**TO DO**
Please give back word for word the lines below, from the first one through the one with "Task: Open the AI Agent ReAct node".

Collected data:
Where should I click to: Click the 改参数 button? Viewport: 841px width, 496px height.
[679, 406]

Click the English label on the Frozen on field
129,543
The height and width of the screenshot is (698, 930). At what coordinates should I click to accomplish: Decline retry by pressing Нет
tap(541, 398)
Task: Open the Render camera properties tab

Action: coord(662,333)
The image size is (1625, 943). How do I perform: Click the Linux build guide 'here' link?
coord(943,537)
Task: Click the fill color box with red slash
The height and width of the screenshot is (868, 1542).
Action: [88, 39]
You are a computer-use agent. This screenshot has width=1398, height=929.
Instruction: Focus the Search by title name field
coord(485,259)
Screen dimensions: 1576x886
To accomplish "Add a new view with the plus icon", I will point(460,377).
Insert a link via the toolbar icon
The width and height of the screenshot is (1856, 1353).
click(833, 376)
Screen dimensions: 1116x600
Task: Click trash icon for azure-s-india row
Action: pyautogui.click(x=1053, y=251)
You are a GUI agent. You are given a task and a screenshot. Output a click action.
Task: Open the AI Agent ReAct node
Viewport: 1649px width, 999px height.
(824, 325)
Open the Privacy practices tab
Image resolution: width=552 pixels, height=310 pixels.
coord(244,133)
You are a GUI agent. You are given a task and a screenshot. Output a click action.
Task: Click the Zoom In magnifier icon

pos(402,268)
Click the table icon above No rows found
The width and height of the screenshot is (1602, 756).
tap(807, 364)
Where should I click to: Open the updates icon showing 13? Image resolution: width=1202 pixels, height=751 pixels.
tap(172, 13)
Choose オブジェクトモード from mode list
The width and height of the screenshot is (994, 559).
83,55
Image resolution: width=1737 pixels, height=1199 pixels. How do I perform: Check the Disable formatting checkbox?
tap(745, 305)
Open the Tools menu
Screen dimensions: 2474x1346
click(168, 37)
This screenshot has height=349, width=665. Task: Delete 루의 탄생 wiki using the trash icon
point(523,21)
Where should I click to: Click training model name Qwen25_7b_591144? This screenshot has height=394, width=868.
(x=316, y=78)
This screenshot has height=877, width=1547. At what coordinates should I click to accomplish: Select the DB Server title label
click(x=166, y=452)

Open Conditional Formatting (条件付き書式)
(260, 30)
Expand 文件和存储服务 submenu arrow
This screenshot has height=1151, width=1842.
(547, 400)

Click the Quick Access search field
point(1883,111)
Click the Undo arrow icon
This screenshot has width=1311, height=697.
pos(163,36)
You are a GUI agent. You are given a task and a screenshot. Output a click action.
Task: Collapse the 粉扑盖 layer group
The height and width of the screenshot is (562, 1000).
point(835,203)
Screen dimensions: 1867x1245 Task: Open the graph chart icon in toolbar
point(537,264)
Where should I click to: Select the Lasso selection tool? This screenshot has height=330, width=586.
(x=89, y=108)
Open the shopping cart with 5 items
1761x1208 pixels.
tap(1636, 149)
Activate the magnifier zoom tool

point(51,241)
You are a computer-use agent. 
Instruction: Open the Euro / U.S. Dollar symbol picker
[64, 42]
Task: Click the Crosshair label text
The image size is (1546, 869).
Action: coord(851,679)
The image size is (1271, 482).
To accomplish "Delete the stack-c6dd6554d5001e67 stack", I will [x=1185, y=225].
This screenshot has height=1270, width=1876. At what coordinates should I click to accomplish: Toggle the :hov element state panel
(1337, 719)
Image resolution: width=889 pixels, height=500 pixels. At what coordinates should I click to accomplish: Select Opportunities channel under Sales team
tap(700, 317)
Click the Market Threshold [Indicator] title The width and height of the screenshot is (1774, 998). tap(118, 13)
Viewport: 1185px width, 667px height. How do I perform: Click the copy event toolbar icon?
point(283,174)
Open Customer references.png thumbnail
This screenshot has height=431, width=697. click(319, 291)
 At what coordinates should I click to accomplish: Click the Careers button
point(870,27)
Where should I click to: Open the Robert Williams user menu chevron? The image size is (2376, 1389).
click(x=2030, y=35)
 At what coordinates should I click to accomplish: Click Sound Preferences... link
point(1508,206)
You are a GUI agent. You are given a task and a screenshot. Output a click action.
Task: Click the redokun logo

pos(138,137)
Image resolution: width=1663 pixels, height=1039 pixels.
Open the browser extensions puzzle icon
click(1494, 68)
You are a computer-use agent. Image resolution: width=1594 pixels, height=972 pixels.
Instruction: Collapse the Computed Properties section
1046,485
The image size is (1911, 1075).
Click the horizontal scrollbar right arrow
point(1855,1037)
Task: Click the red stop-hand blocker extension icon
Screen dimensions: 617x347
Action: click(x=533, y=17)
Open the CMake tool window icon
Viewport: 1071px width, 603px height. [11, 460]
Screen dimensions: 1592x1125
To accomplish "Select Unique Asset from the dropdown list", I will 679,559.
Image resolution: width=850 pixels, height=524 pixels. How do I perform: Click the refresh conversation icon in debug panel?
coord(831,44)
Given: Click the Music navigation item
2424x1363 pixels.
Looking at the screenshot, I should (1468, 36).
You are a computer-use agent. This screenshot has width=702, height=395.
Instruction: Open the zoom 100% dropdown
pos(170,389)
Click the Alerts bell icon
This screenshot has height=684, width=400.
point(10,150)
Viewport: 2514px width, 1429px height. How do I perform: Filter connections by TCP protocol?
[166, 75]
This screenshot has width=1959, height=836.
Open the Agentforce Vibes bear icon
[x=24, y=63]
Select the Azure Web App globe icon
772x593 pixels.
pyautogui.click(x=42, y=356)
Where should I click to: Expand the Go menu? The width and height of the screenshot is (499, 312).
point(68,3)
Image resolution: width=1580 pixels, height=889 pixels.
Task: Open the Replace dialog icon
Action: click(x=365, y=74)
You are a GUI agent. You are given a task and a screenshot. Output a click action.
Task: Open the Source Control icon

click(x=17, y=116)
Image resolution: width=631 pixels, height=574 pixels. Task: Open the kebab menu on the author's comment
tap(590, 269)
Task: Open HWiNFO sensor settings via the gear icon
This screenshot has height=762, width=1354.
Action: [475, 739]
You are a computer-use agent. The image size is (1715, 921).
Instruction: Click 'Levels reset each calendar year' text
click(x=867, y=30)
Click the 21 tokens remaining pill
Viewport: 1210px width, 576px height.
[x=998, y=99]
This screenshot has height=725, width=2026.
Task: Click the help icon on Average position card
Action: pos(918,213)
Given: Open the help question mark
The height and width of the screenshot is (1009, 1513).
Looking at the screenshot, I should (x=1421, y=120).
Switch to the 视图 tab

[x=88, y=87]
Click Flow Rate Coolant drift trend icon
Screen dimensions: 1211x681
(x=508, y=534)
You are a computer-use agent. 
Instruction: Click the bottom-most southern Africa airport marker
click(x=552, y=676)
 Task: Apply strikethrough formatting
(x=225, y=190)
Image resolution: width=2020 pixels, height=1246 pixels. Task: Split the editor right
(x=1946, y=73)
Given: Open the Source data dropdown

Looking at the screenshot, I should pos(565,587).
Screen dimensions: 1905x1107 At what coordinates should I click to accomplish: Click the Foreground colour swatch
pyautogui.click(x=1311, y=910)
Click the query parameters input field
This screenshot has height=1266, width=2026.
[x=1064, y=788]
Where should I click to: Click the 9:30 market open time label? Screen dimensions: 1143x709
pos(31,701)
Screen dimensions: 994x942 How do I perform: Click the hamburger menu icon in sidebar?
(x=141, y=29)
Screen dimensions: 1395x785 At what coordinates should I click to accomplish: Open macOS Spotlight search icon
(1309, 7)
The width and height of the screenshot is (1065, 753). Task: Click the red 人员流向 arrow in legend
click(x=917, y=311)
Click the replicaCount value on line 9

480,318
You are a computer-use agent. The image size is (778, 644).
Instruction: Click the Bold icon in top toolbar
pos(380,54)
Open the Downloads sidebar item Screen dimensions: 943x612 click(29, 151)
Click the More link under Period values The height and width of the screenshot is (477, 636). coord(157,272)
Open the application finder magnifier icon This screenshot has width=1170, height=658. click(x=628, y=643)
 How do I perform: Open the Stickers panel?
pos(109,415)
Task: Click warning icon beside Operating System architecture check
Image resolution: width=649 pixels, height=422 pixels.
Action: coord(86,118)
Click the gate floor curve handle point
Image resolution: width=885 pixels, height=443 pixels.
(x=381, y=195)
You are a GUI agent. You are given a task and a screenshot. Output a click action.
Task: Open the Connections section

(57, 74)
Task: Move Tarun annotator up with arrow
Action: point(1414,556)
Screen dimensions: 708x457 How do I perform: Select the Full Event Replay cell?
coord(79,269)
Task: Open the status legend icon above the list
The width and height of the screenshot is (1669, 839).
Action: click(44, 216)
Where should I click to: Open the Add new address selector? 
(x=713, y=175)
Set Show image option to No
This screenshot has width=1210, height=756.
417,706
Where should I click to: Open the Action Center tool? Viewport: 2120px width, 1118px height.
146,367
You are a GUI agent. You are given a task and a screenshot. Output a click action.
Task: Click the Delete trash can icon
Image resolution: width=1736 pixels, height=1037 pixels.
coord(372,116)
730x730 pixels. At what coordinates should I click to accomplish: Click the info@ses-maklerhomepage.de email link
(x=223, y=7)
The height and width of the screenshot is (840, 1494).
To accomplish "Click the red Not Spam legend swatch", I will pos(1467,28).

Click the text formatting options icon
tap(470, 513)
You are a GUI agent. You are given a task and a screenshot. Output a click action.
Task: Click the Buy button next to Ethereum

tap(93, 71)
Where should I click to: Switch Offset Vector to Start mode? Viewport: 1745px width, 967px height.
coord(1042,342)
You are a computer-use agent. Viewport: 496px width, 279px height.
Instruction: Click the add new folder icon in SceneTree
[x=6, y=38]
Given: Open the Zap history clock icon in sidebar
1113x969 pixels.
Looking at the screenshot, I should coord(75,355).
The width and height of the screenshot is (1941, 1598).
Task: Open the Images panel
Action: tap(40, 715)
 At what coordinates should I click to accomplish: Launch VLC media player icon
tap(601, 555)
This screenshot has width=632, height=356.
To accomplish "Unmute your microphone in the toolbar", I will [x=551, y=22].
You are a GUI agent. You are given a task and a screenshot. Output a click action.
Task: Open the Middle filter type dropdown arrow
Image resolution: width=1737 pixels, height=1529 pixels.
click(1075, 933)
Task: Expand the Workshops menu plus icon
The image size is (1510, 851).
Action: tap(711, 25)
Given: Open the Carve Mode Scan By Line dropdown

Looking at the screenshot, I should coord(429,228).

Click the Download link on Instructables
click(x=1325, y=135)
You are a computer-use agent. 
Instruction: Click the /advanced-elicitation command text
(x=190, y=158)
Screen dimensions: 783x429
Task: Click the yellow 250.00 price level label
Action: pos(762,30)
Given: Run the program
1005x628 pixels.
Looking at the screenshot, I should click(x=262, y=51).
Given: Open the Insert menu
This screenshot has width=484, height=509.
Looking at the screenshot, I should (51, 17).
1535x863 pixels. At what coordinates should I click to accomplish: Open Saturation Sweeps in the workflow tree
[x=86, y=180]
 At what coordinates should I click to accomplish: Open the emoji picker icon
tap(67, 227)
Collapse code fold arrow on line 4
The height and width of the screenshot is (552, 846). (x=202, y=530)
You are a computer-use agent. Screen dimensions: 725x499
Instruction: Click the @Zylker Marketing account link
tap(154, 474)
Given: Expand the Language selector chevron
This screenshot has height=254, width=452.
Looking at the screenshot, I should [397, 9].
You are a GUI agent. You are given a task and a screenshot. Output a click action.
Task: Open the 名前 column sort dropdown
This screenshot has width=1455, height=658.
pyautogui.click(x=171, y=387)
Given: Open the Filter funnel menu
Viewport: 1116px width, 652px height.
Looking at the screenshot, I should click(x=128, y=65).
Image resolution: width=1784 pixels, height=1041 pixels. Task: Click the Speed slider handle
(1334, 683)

**REPLY**
Where should I click to: Click the 改参数 button? Viewport: 841px width, 496px height.
[679, 406]

Click the English label on the Frozen on field
129,543
The height and width of the screenshot is (698, 930). At what coordinates should I click to accomplish: Decline retry by pressing Нет
tap(541, 398)
Task: Open the Render camera properties tab

Action: coord(662,333)
The image size is (1625, 943). How do I perform: Click the Linux build guide 'here' link?
coord(943,537)
Task: Click the fill color box with red slash
The height and width of the screenshot is (868, 1542).
Action: [88, 39]
You are a computer-use agent. This screenshot has width=1398, height=929.
Instruction: Focus the Search by title name field
coord(485,259)
Screen dimensions: 1576x886
To accomplish "Add a new view with the plus icon", I will point(460,377).
Insert a link via the toolbar icon
The width and height of the screenshot is (1856, 1353).
click(833, 376)
Screen dimensions: 1116x600
Task: Click trash icon for azure-s-india row
Action: pyautogui.click(x=1053, y=251)
You are a GUI agent. You are given a task and a screenshot. Output a click action.
Task: Open the AI Agent ReAct node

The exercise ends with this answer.